A free kick is a method of restarting play awarded to a team after an opponent commits an offence. The term appears across several ball sports but is most familiar from association football (soccer), where it is an important set piece for both creating scoring chances and controlling tempo. Broadly, a free kick allows the fouled side to resume play from a stationary ball with protections that prevent immediate challenge from opponents.
Types and basic characteristics
- Direct free kick: can result directly in a goal if the ball is kicked into the target without another player touching it.
- Indirect free kick: requires another player to touch the ball before a goal can be awarded; referees signal this by raising an arm until the kick is taken and the second touch occurs.
- Distance and position: in many codes of football opponents must remain a set distance (commonly ten yards / 9.15 m in association football) from the ball until it is kicked; the kick is usually taken from the spot of the infringement.

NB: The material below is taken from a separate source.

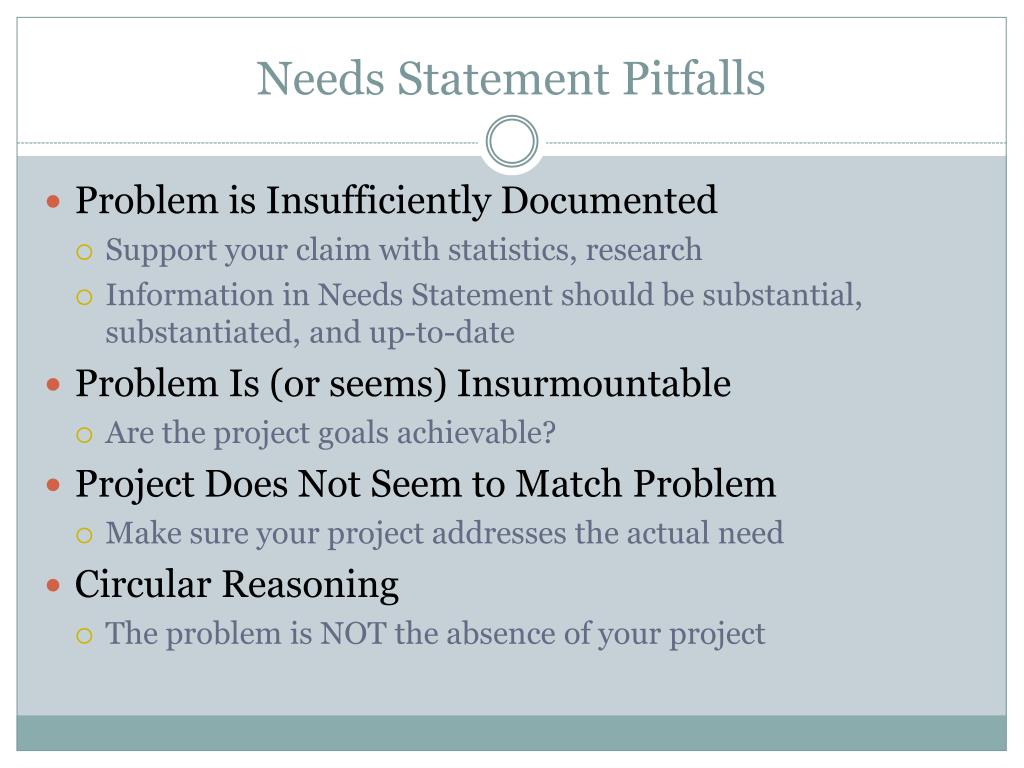Click The problem is NOT the absence text

[x=435, y=634]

- Quick free kick: the fouled team may take the kick quickly in some circumstances to exploit disorganisation, provided the referee has not ordered a specific restart.
Procedure and officiating
Play resumes when the ball is stationary and the kick is taken. Encroachment or unsporting behaviour can lead to the kick being retaken, a disciplinary sanction, or a caution. Referees may play advantage and withhold the whistle if the fouled team immediately benefits; if advantage fails they revert to the original free kick. Fouls inside the penalty area often produce a penalty kick rather than a free kick.
Tactical importance
Free kicks are rehearsed set plays. Teams practise a variety of routines: curled shots over or around a defensive wall, driven low strikes, "knuckle" shots with little spin, short passing combinations to create space, and coordinated runs to distract defenders. Specialist takers develop accuracy, power and variety; quick frees are used to catch an opponent unprepared and keep momentum.
History and variations
The free kick concept emerged with the codification of team ball games in the 19th century to penalise fouls while allowing continuous play. Variants exist in other sports: rugby awards free kicks for technical offences, and other football codes have distinct restart procedures and tactical uses. Penalty kicks, corners and throw-ins remain separate set pieces with their own rules and strategic roles.